Lines of the data that contain the word "section" are the ones to copy.
Top of Dataset records
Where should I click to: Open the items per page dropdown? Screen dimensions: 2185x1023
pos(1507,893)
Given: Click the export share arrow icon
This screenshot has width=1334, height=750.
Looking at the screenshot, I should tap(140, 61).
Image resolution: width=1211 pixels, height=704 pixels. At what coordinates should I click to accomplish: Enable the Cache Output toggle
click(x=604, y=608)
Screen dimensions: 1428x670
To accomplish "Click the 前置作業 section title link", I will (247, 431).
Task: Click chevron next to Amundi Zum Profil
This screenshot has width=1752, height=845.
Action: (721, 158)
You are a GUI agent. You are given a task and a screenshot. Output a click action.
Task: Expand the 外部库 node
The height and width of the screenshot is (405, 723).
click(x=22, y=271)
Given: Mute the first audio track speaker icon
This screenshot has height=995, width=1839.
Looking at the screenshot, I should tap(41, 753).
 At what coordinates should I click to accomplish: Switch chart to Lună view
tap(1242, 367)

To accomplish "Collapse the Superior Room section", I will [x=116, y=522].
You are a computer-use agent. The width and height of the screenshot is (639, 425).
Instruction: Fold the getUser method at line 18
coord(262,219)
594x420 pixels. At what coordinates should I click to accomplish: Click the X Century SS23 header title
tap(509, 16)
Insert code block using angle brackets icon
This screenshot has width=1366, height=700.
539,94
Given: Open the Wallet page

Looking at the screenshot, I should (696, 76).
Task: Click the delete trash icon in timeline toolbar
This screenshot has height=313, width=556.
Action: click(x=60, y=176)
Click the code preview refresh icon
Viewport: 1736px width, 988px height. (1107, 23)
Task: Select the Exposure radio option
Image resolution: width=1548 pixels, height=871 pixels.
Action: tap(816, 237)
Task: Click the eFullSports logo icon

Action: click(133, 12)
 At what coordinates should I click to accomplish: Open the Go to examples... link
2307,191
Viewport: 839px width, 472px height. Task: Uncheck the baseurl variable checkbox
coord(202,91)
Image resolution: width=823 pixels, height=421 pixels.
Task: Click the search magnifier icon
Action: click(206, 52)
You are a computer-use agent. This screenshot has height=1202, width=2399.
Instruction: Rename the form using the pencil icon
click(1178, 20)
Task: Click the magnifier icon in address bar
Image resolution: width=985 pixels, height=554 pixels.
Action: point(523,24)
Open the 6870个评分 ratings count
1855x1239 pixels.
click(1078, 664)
Bottom of Dataset records
Answer below:
To accomplish "Click the 前置作業 section title link", I will (247, 431).
To accomplish "Collapse the Superior Room section", I will [x=116, y=522].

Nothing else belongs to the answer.